The federal government hasn't been effective at restricting children's access to sexually oriented content online. The Supreme Court struck down one law, the Communications Decency Act, on First Amendment grounds. In December Congress passed the Children's Internet Protection Act (see "Should the Government Require Filtering?" on the facing page). This legislation would require schools and libraries that want federal funding to filter objectionable Internet content.
The only federal law offering explicit protection to young web surfers at home is the Children's Online Privacy Protection Act, which prohibits any web site from collecting a child's personal information without parental consent.
Who has the primary responsibility for protecting children when they go online at home? The parents of the 26 million U.S. youngsters who surf the web, that's who.
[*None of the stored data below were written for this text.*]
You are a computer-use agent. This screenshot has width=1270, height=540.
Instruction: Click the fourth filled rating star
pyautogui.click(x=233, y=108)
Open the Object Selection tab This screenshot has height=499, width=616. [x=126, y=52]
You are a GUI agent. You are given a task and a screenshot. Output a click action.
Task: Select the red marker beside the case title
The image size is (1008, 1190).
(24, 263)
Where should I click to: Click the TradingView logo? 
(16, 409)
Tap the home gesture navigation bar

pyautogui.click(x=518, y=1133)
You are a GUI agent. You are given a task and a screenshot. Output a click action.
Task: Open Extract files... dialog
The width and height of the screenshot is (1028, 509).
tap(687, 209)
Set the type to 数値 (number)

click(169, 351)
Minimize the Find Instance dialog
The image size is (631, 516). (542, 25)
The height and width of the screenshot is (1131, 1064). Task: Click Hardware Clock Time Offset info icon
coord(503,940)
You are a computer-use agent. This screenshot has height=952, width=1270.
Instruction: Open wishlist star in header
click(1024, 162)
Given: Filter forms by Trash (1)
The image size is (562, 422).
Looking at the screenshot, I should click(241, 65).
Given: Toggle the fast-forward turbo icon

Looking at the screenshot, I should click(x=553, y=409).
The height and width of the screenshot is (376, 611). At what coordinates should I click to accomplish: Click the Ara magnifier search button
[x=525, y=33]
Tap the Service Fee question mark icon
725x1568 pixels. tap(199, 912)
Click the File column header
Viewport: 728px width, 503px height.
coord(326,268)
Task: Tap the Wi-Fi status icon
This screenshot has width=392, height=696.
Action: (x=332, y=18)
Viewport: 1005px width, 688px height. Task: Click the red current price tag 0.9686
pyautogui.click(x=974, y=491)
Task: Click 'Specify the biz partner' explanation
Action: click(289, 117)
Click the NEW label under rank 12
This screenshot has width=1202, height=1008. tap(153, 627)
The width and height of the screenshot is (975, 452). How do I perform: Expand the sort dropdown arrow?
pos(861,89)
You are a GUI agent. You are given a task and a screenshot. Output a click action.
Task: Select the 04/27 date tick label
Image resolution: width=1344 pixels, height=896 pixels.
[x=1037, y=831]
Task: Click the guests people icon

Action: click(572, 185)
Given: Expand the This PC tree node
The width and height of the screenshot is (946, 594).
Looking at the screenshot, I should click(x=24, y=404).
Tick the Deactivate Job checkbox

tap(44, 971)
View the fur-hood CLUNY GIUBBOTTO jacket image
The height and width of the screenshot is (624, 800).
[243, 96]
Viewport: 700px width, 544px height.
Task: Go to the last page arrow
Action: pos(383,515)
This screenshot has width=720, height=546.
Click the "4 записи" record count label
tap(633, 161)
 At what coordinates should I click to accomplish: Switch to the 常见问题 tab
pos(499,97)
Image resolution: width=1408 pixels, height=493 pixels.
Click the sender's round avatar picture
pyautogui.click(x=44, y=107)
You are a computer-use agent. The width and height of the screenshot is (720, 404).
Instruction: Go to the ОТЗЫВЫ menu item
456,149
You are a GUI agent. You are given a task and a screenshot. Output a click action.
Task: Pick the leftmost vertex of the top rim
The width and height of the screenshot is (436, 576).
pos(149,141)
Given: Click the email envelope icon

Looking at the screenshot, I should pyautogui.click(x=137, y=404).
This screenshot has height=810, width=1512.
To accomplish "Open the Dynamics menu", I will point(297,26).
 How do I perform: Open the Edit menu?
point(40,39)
According to a recent survey by Jupiter Research, seven out of ten parents handle the issue by being present when their kids go online. Only 6 percent use stand-alone filtering software, products that promise to steer kids clear of undesirable material.
Does that small minority know something? Can a technological fix substitute for a parent's watchful eye? In 1997, when we first tested this kind of software, the answer clearly was no. But since then, the number of software filters has grown from a handful to well over a dozen. Internet giant America Online (AOL) comes with parental controls that filter content.
Is the present generation of filtering software any better than its predecessors? To find out, we bought nine of the most widely used titles, ranging in price from $39 to $80. Most are written only for Windows computers, not Macintoshes. We also tested AOL's parental controls.